As semelhanças com a tentativa de assassinato de Donald Trump são extraordinárias: num local aberto com grande público, um suspeito rasteja pelo telhado de um prédio próximo, vários celulares filmam a cena e alguns captam a bala assassina que transfixa o pescoço de Charlie Kirki.
Ao contrário de Trump, a quem mais do que admirava, amava, ele não teve a oportunidade de desviar os pouquíssimos centímetros que salvam a vida do presidente americano. O jorro de sangue que brotou do pescoço de Kirk metaforicamente respingou por todas as tantas celebridades que ganham a vida como ele: falando de maneira extraordinária a ponto de conquistar um público fiel na marca dos muitos milhões, tornando-se figuras adoradas por seu público e execradas pelos adversários políticos, a ponto de comentaristas de esquerda tentarem de alguma maneira culpá-lo pela própria morte.
Um deles, do canal de notícias MSNBC, foi demitido por dizer, logo após o atentado, que “ninguém sabia” se não poderia ter sido um admirador de Kirk que havia feito um “disparo comemorativo”.Também foi demitido um membro da equipe de imprensa do time de futebol Carolina Panthers por celebrar o assassinato.
Também não deixa de ser notável que tantas figuras de destaque da direita tenham sofrido atentados, de Jair Bolsonaro ao próprio Trump, passando por Miguel Uribe, o jovem pré-candidato à presidência da Colômbia.
FILTROS IDEOLÓGICOS
Isso não significa que personalidades de esquerda estejam tranquilas. Todo mundo vira um alvo em potencial quando se destaca, das tribunas dos parlamentos às bancadas dos programas de debate da televisão , passando pelo infinito universo das redes sociais. E tem motivos para ficar com medo quando um crime assim acontece, motivado por ódio político.
Guardadas as diferenças, Charlie Kirk tinha uma capacidade comunicativa comparável à do deputado Nikolas Ferreira, despertando admiração entre os jovens e afeto entre os mais velhos – no caso do americano, um carinho acompanhado por doações que impulsionaram seu início de carreira, até se tornar amigo próximo de Donald Trump Jr e depois do futuro vice, JD
Kirk tinha apenas 31 anos e seu canal direto com um público formado por estudantes, universitários ou jovens em início de carreira, criados num sistema de ensino dominado pelo pensamento esquerdista fez dele mais do que um influenciador.
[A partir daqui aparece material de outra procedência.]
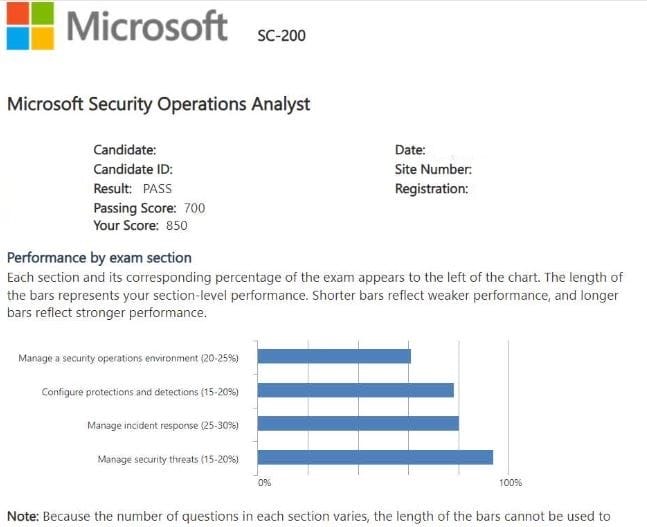This screenshot has width=647, height=527.
Task: Click the Microsoft Security Operations Analyst title
Action: coord(158,103)
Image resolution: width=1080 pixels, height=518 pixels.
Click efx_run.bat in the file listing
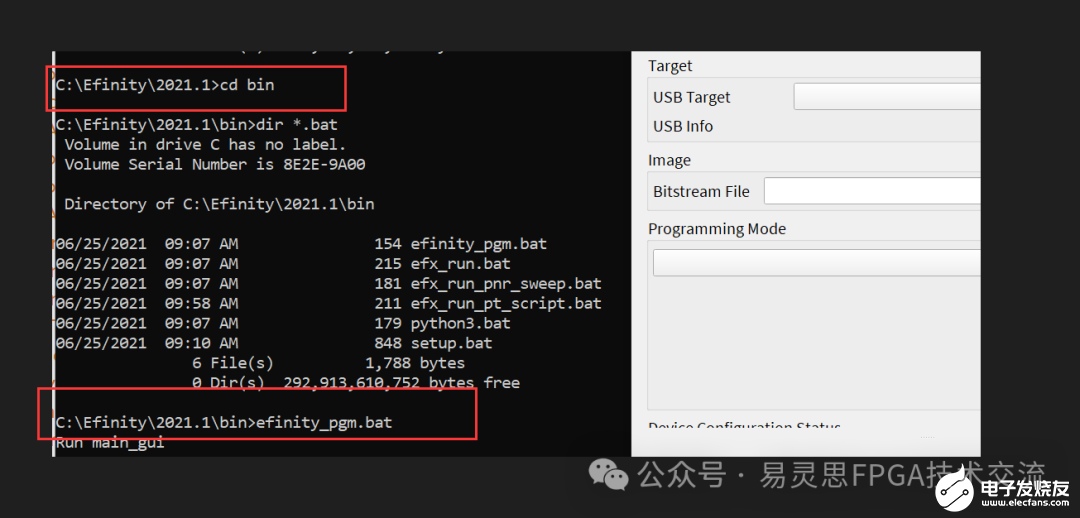pyautogui.click(x=460, y=264)
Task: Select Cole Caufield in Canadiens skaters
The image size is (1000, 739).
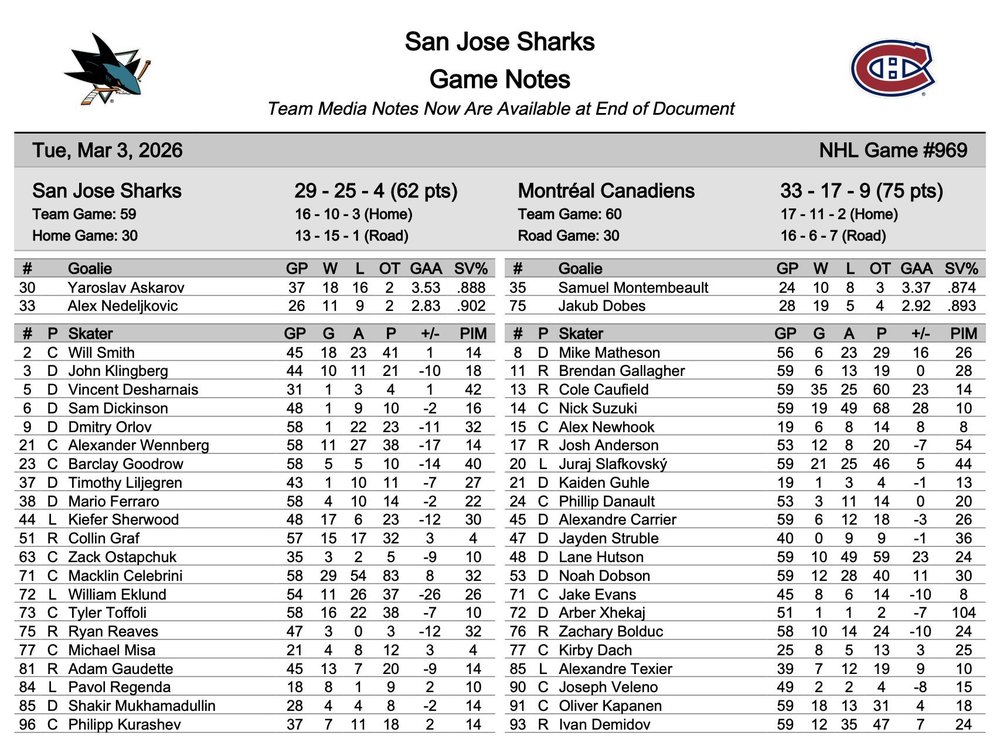Action: 605,389
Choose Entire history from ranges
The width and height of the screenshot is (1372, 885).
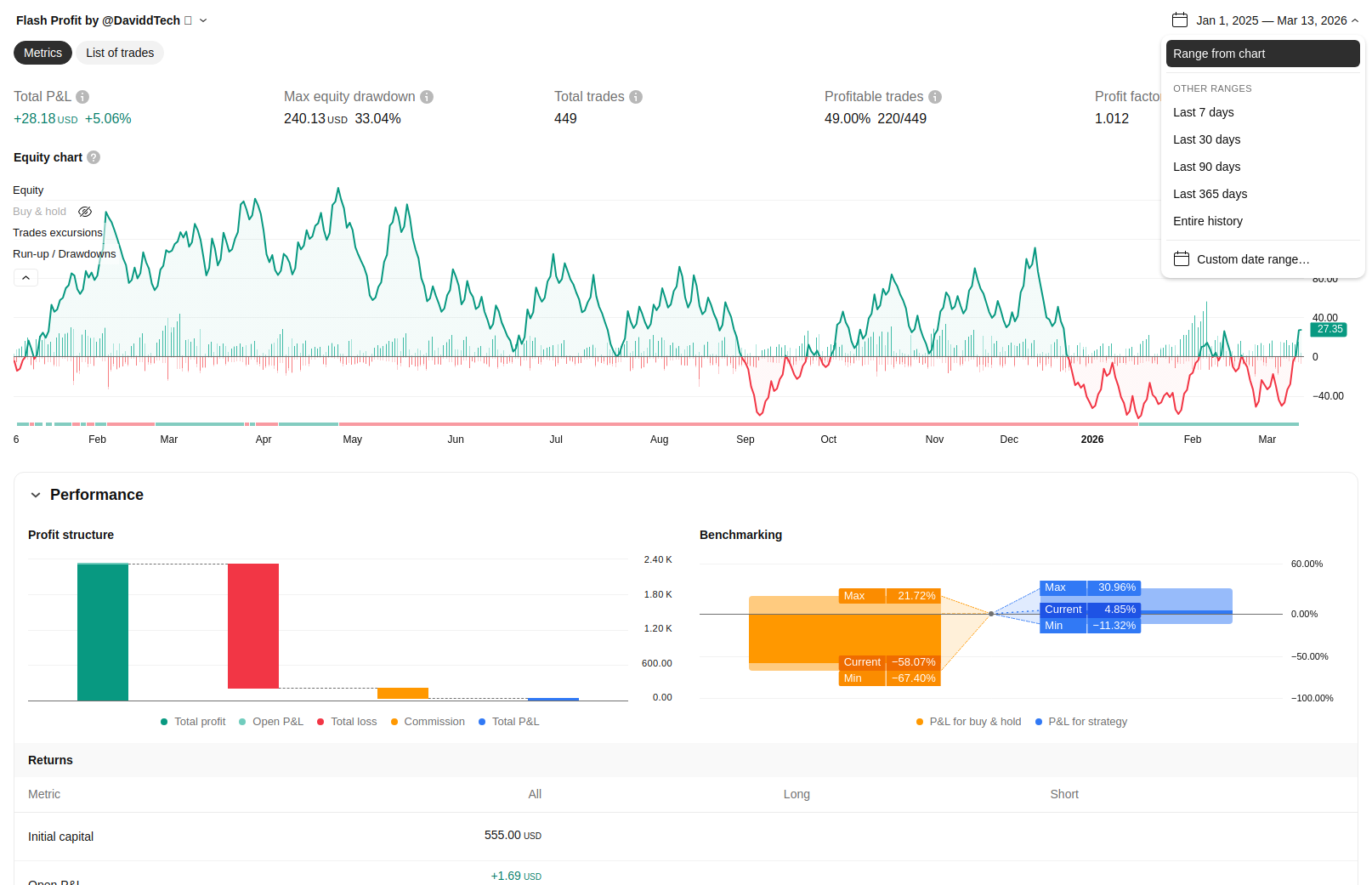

Depois da eleição, ele se mudou com a família para ficar perto de Mar-a-Lago e participar do sistema de escolha – e de filtros ideológicos – de integrantes do novo governo.
LÁGRIMAS DOS CONSERVADORES
É preciso ter peito para entrar num campus e defender ideias de direita – e Charlie Kirk adorava fazer isso.
Quando foi assassinado, estava numa barraca pintada com seu slogan: “Prove que estou errado”. Qualquer pessoa do público poderia desafiá-lo e ouvir de volta uma argumentação apaixonada, mas não desrespeitosa, apesar de declarações como a de que as vítimas de atiradores são o preço a pagar pela liberdade constitucional de ter armas – daí o pretexto para as lamentáveis celebrações de sua morte.
Seu chocante assassinato, anunciado entre lágrimas por apresentadores de direita como Megyn Kelly, corporifica o lado mais tenebroso da grande praça pública criada pelo mundo digital. É possível manter um debate que não leve à violência? A agressividade dos argumentos está perigosamente perto do transbordamento para o mundo físico?
Não existem inocentes nesse universo. Donald Trump chama os adversários de radicais da esquerda lunática. Lula da Silva normalizou a pesadíssima expressão “traidores da pátria”. O que merece alguém que trai seu próprio país?
O clima de consternação entre a direita e mal disfarçada satisfação à esquerda pelo assassinato de Charles Kirk não mudará isso. Mesmo que todos saibam como as lágrimas podem mudar de lado.